> _Task list_:
#1 Answer these questions using the content marketing transcript, one answer per line, marked (a), (b), (c):
(a) In the opening paragraph, what kind of organization besides businesses is named as possibly wanting to attract an audience?
(b) What kind of activity does Matt Bailey say he sees content marketing as?
(c) Which disciplines does Matt Bailey name as needed to get the message out?
#2 In the content marketing transcript, why does Matt Bailey call content marketing a capstone activity? Answer in one to three sentences.

> _Text passage_:
So, again, if, if, if you start off with, “I’m, I’m trying to attract an audience,” and there are a lot of reasons why businesses will want to, and there are a lot of reasons why other kinds of organizations, charities may want to do that. So, content marketing in, in some ways, yes, it overlaps with social, uh, media marketing, but in other ways it’s different and broader and, and, you know, okay, fine. You know, there’s a lot of elbowing at the table when people are fighting over budgets, but at the end of the day, you know, did we move the needle when it came to what our goals and objectives were?

[00:26:10] Matt Bailey: Yeah. I kind of see content marketing as almost like a capstone activity because you need social, you need SEO, you need maybe some paid channels to get that message out to, for your distribution, that content marketing’s kind of that, it, it requires these disciplines to do it well. So, I see that more of a capstone than…

[00:26:35] Greg Jarboe: Well, it, it, it, it, again…

[00:26:36] Matt Bailey: …steals…

[00:26:36] Greg Jarboe: …it’s, it’s, it, it gets messy and…

[00:26:39] Matt Bailey: Yeah.

> _Data provided_:
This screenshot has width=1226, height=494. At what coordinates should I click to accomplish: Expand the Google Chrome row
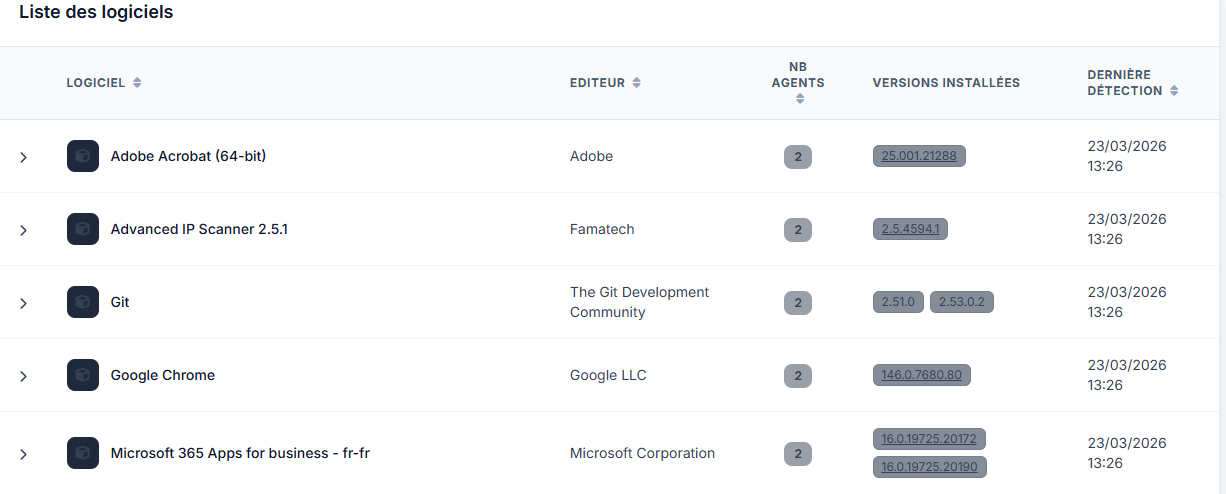pos(23,376)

> _Exercise solutions_:
#1
(a) Charities.
(b) A capstone activity.
(c) Social, SEO, and maybe some paid channels.

#2 He calls it a capstone because doing it well requires other disciplines. You need social, SEO, and maybe some paid channels to distribute the message.